| Y ahora lo que se impone es trabajar por
Venezuela Los resultados del ya histórico 25 de julio de 1999 son
contundentes. A pesar de la abstención de un 53% aproximadamente de los inscritos en el
registro electoral, el Polo Patriótico logró nada menos que 121 constituyentistas de los
131 escaños que conforman la Asamblea Nacional Constituyente. Esto significa, como bien
lo señaló un articulista del diario El País
de España, que "Venezuela se ha entregado a Hugo Chávez. Sin condiciones, sin
contrapesos y sin posibilidad de marcha atrás".
Las causas de este aplastante triunfo van más allá del sistema de votación
"entubado" y de la intensa campaña electoral desarrollada por el gobierno.

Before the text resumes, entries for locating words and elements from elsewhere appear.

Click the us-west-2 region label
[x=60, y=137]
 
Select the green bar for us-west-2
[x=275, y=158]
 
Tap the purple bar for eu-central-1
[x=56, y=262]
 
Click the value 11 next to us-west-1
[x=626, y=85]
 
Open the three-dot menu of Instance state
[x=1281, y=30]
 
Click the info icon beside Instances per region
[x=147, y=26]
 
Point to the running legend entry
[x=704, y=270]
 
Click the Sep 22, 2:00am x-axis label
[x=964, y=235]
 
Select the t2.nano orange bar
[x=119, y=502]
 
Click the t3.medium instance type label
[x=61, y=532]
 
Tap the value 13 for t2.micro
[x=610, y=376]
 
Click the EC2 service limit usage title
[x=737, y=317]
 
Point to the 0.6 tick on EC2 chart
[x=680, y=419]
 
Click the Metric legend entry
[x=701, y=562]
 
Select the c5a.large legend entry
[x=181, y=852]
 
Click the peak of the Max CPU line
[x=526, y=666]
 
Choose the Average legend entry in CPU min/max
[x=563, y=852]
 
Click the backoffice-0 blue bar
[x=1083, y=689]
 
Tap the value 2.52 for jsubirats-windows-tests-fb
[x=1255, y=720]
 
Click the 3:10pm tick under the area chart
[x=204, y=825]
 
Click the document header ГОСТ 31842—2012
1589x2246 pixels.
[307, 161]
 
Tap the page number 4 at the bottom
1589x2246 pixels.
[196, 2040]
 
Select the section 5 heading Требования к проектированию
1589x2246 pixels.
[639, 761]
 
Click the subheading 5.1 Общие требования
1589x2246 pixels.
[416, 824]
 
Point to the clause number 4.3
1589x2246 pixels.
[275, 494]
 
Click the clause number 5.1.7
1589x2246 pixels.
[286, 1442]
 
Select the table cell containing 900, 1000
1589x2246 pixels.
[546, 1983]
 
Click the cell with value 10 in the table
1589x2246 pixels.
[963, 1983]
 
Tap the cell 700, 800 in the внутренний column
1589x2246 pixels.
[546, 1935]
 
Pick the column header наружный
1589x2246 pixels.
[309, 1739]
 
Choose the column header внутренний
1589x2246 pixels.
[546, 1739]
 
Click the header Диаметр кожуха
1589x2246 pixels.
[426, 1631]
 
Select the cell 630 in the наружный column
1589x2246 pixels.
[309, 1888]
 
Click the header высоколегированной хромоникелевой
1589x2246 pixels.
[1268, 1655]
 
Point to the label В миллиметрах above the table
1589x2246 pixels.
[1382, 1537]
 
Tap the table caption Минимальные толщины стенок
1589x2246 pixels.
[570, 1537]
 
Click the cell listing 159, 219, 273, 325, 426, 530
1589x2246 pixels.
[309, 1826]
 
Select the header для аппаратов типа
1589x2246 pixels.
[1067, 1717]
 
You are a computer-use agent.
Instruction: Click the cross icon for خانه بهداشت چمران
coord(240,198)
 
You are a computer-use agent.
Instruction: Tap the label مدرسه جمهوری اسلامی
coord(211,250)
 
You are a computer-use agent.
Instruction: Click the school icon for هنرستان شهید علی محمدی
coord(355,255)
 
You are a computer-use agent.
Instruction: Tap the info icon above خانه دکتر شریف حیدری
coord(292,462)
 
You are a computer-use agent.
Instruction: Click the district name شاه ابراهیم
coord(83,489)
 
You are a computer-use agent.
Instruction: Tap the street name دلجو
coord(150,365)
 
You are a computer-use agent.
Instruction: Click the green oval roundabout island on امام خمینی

Incluso, van más allá de la efectividad del discurso de Chávez, discurso que cala
fácilmente en un 80% de venezolanos cada día más empobrecidos y que se muestra
convencido de que Venezuela es el país más rico y que por tanto se merece volver a los
años dorados del boom petrolero. Los motivos recaen fundamentalmente en la falta
de coherencia y claridad por parte de una oposición política (y económica y social)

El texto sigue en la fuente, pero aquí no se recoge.